Termina otro curso. A pesar de la crisis, o por ella, ha tenido cambios y continuidad.
Hubo continuidad en el desarrollo de la LOE. También en el sinuoso y necesario camino del Proceso de Bolonia.
Además, este ha sido el curso de otro cambio ministerial. Un hombre de universidad con aires nuevos habrá de impulsar el necesario pacto educativo y reabrir la negociación con los sindicatos.
Hubo novedades en las CCAA. En Cataluña, Euskadi y Galicia los problemas lingüísticos escolares se han resuelto de manera dispar. Las movilizaciones sindicales por la mejora de las condiciones laborales en la Enseñanza y en defensa de la Educación Pública han sido frecuentes, en especial en Cataluña (contra la LEC) , también en el País Valenciano o en la Comunidad de Madrid contra la política intransigente de sus administraciones, sobre las que se augura un "otoño caliente".

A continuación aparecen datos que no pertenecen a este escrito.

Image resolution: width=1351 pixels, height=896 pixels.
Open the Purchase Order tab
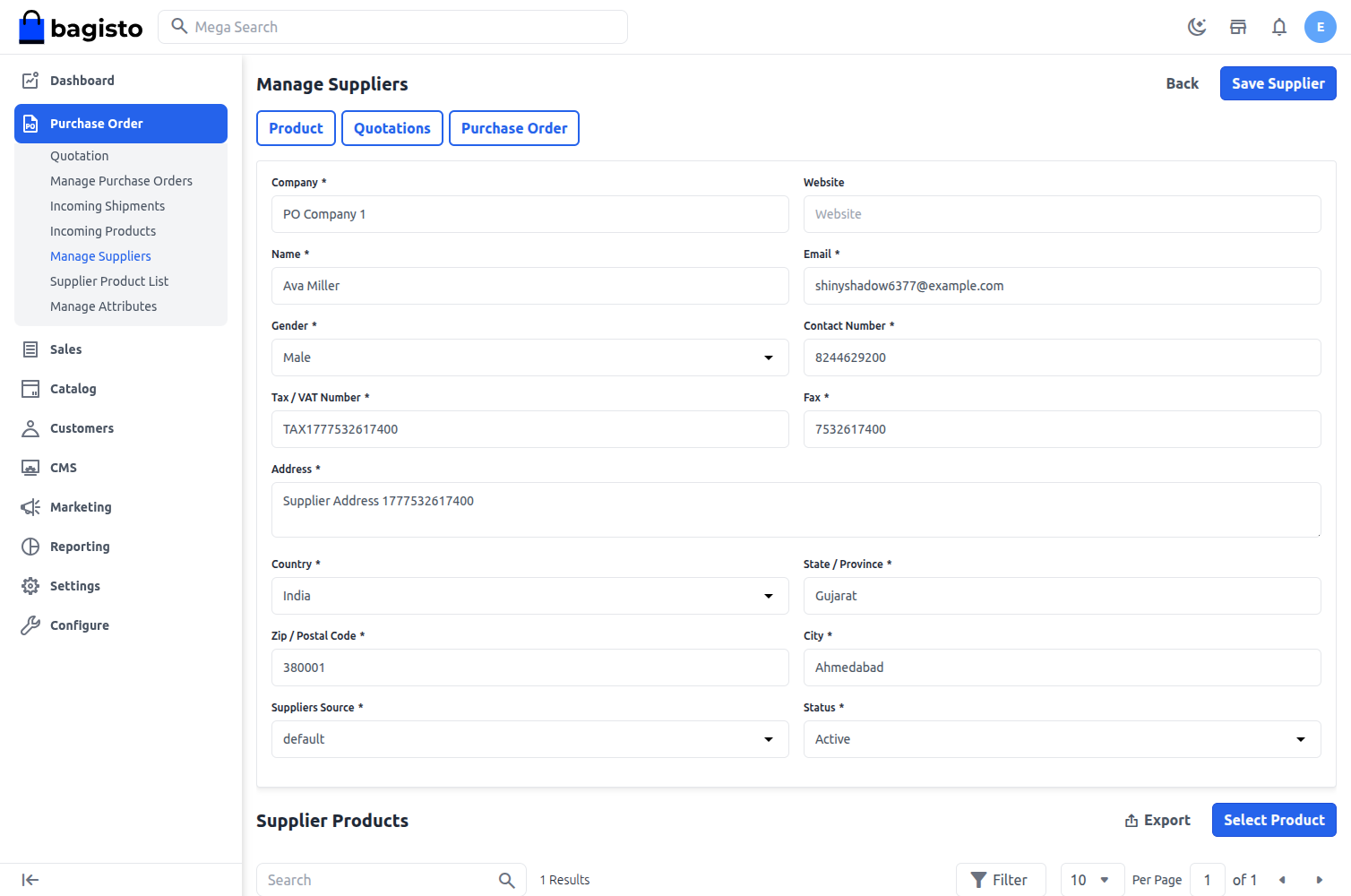pyautogui.click(x=513, y=128)
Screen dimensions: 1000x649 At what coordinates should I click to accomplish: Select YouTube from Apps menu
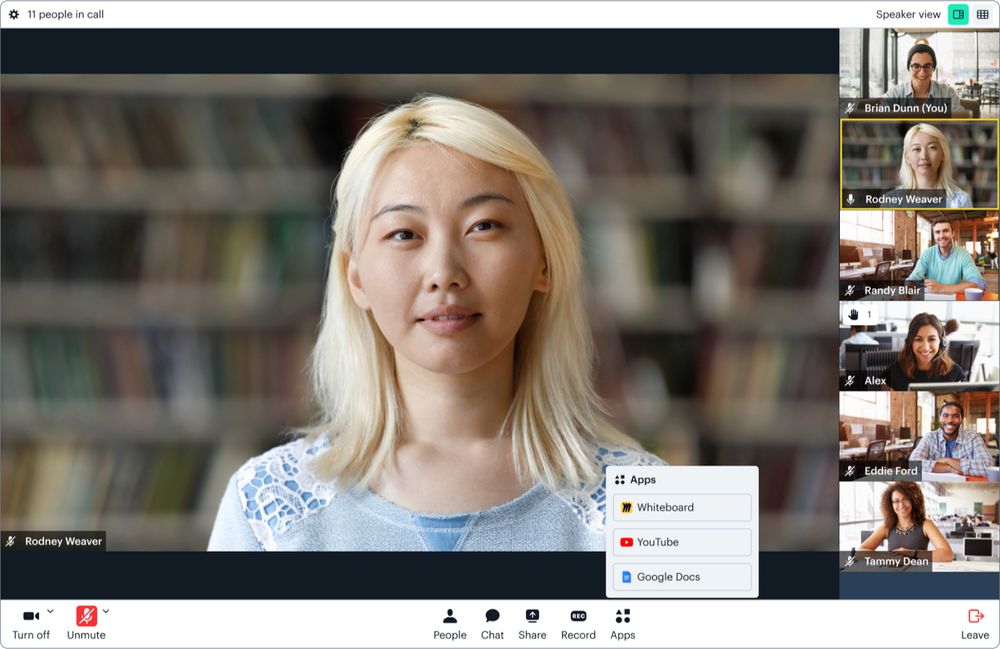tap(682, 542)
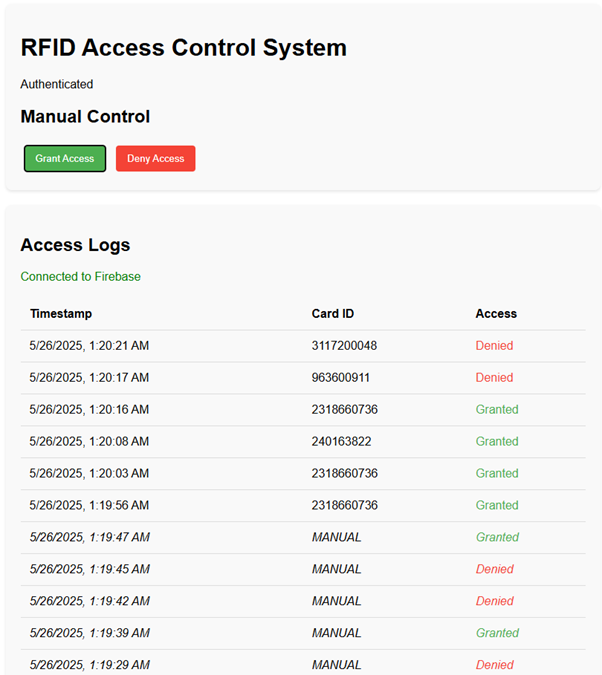Click the Connected to Firebase status
The image size is (602, 675).
coord(80,276)
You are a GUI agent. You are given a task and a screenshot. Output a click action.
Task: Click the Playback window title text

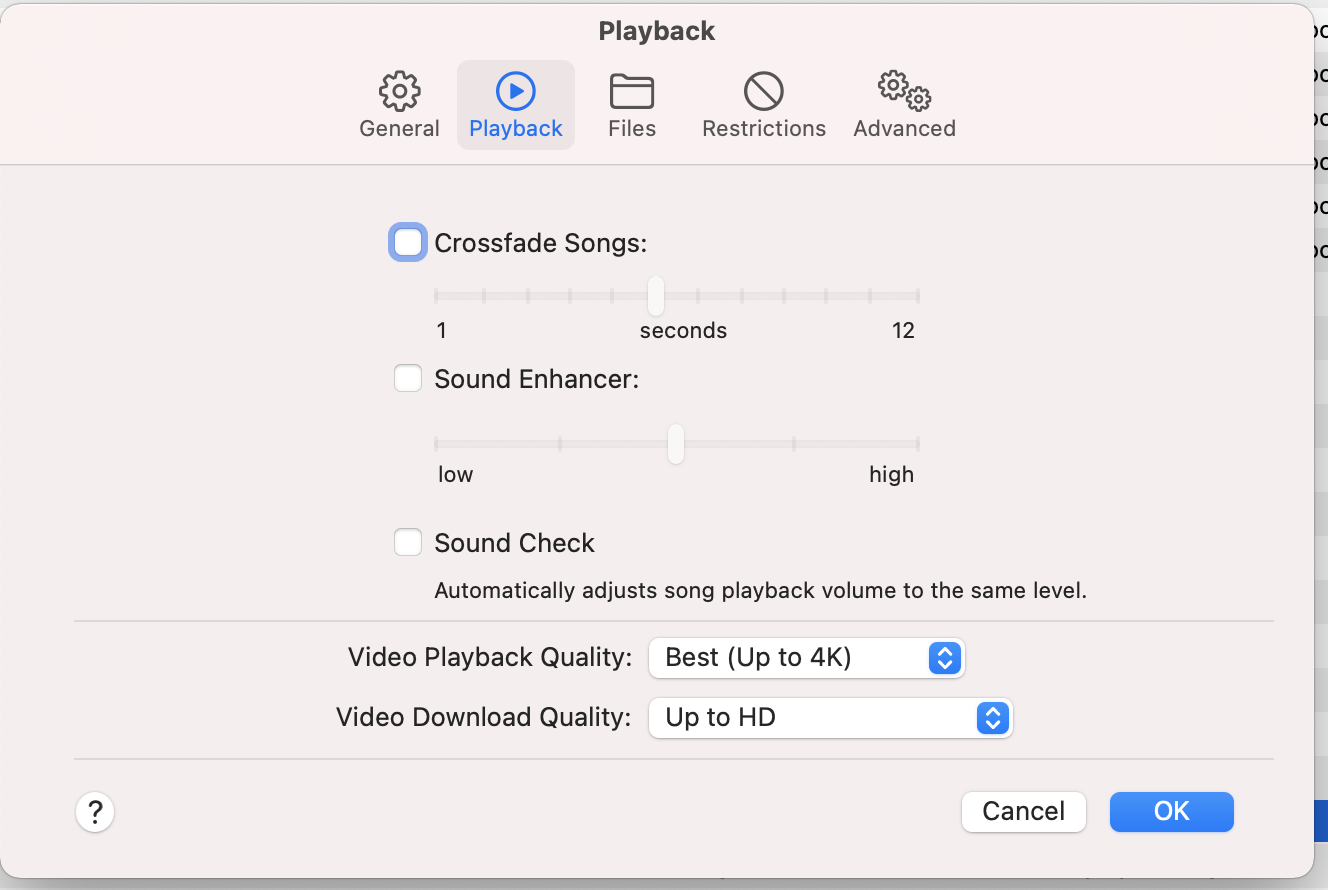coord(657,31)
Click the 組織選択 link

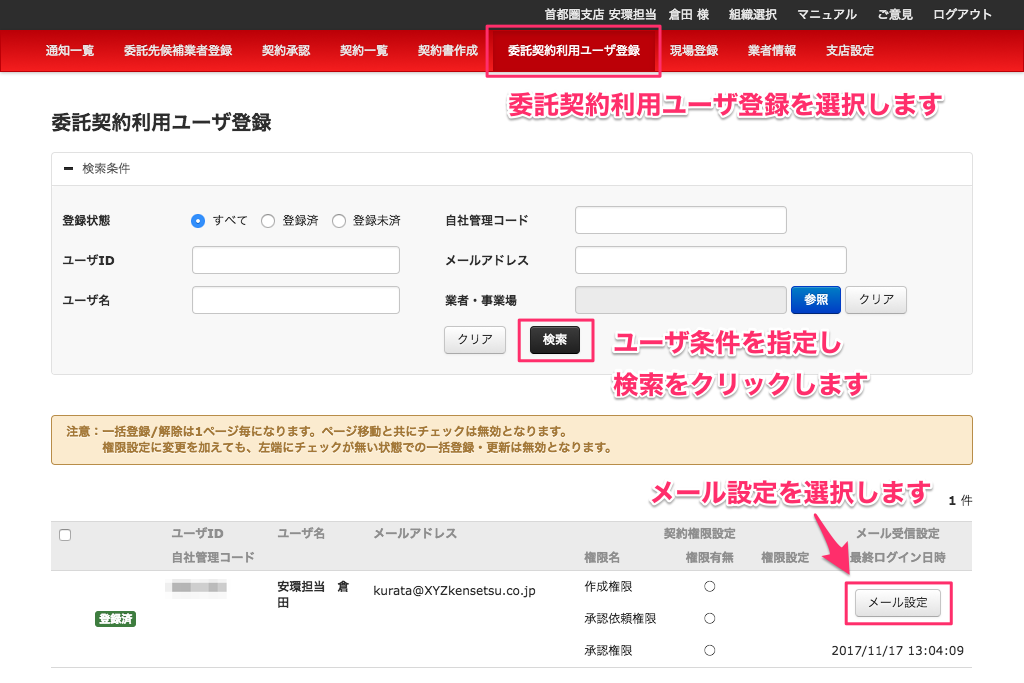tap(753, 15)
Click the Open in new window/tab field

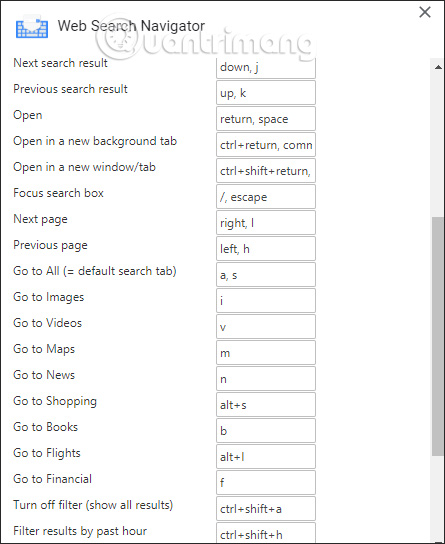point(266,171)
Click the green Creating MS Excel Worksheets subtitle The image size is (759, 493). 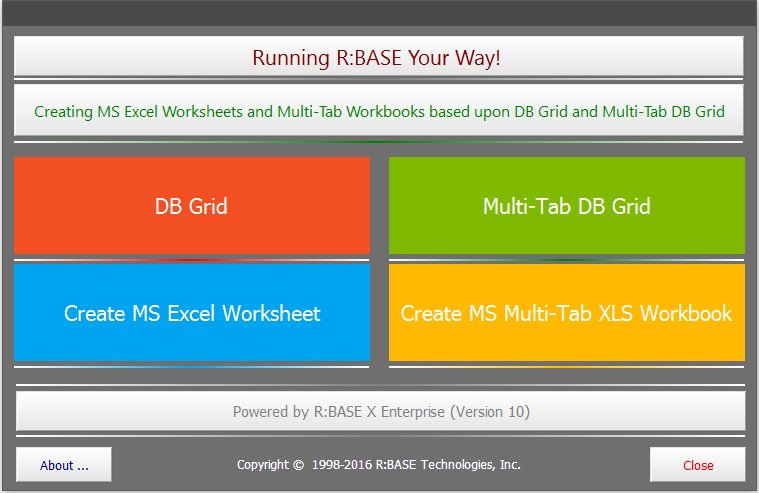378,111
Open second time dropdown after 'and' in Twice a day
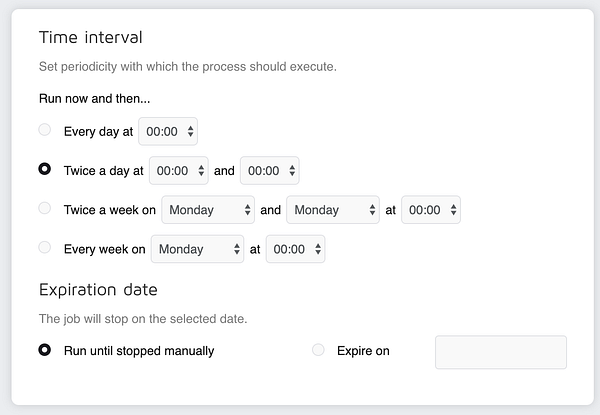Viewport: 600px width, 415px height. 269,171
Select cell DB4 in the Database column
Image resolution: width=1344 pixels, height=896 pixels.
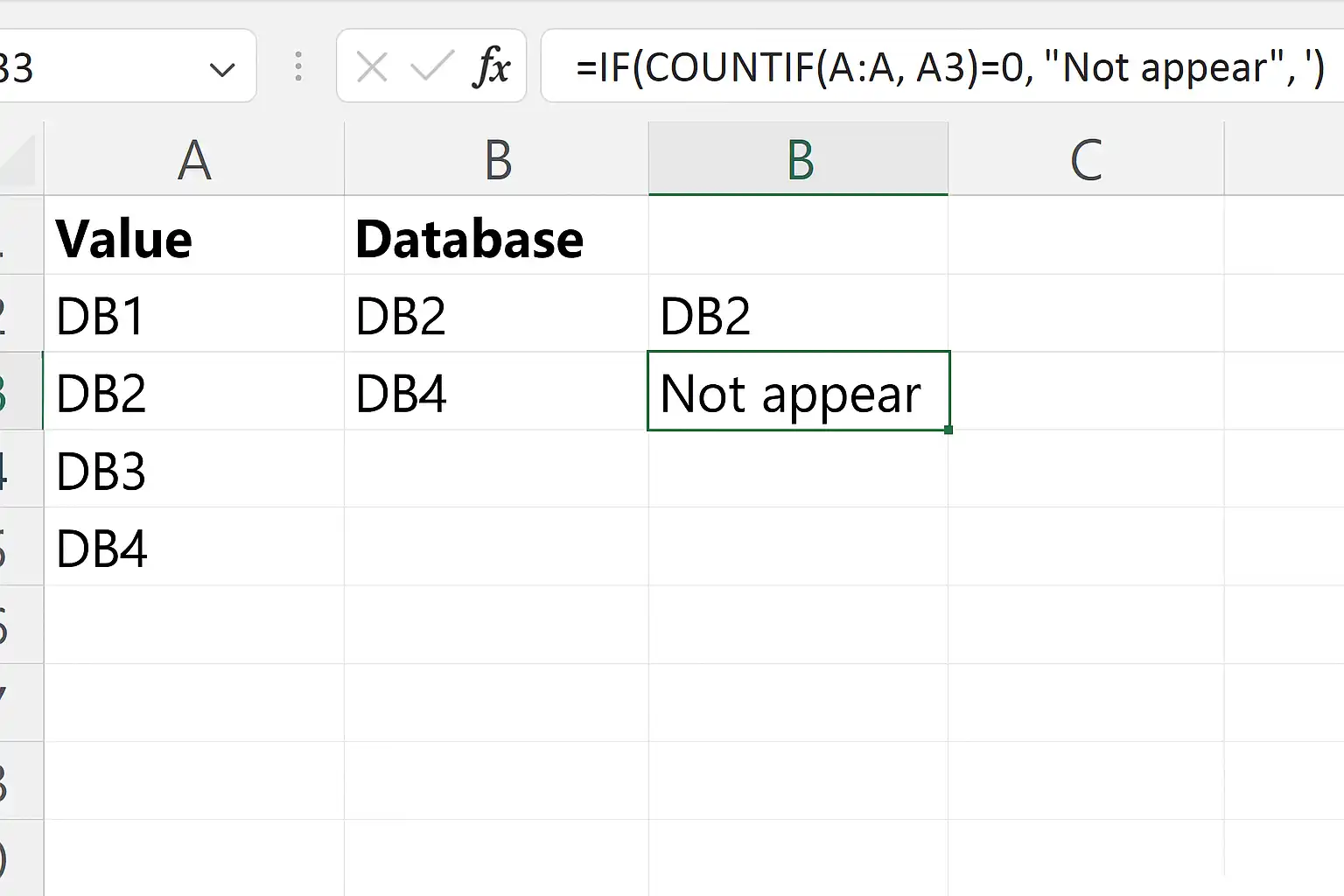tap(496, 391)
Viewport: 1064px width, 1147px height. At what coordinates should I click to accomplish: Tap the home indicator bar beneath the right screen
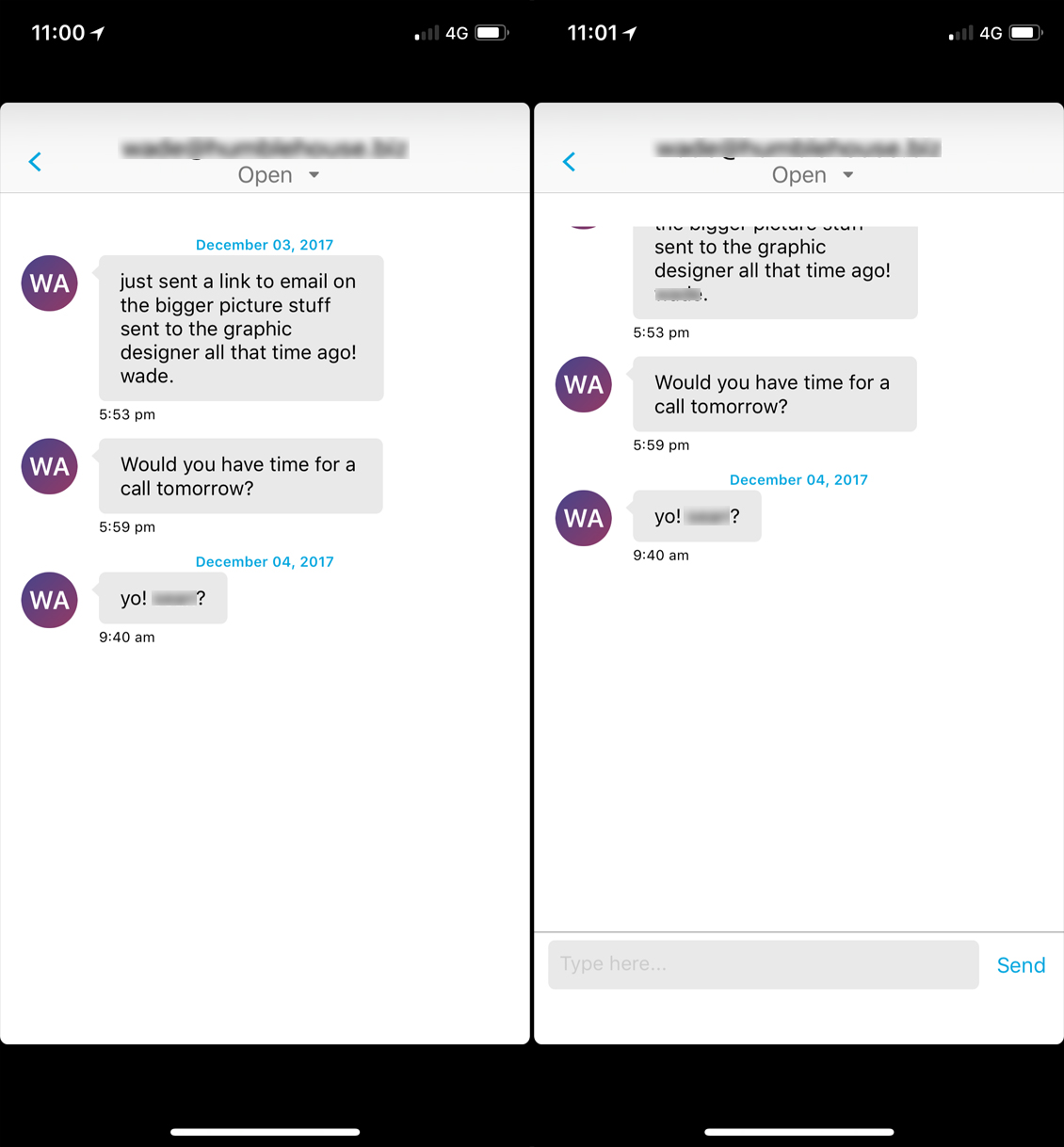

A CCOO los cambios llegaron en el proceso congresual. En el 9º Congreso la Confederación reafirmó su compromiso social y político apostando por un relevo integrador. Por su parte, la FECOO, en su 30 aniversario, volvía a confiar en los balances y los resultados del trabajo bien hecho, comprometiéndose a atajar de manera corresponsable los retos pendientes de la Enseñanza.
Queda mucho por hacer. Urge concluir unos estatutos profesionales negociados, culminar la implantación de la LOE, materializar el ingreso universitario en el EEES y extender la nueva FP. Además, hemos de seguir defendiendo que educación y formación son objetivos estratégicos del país. A tal fin hay que exigir mayor inversión y valorar más a sus profesionales.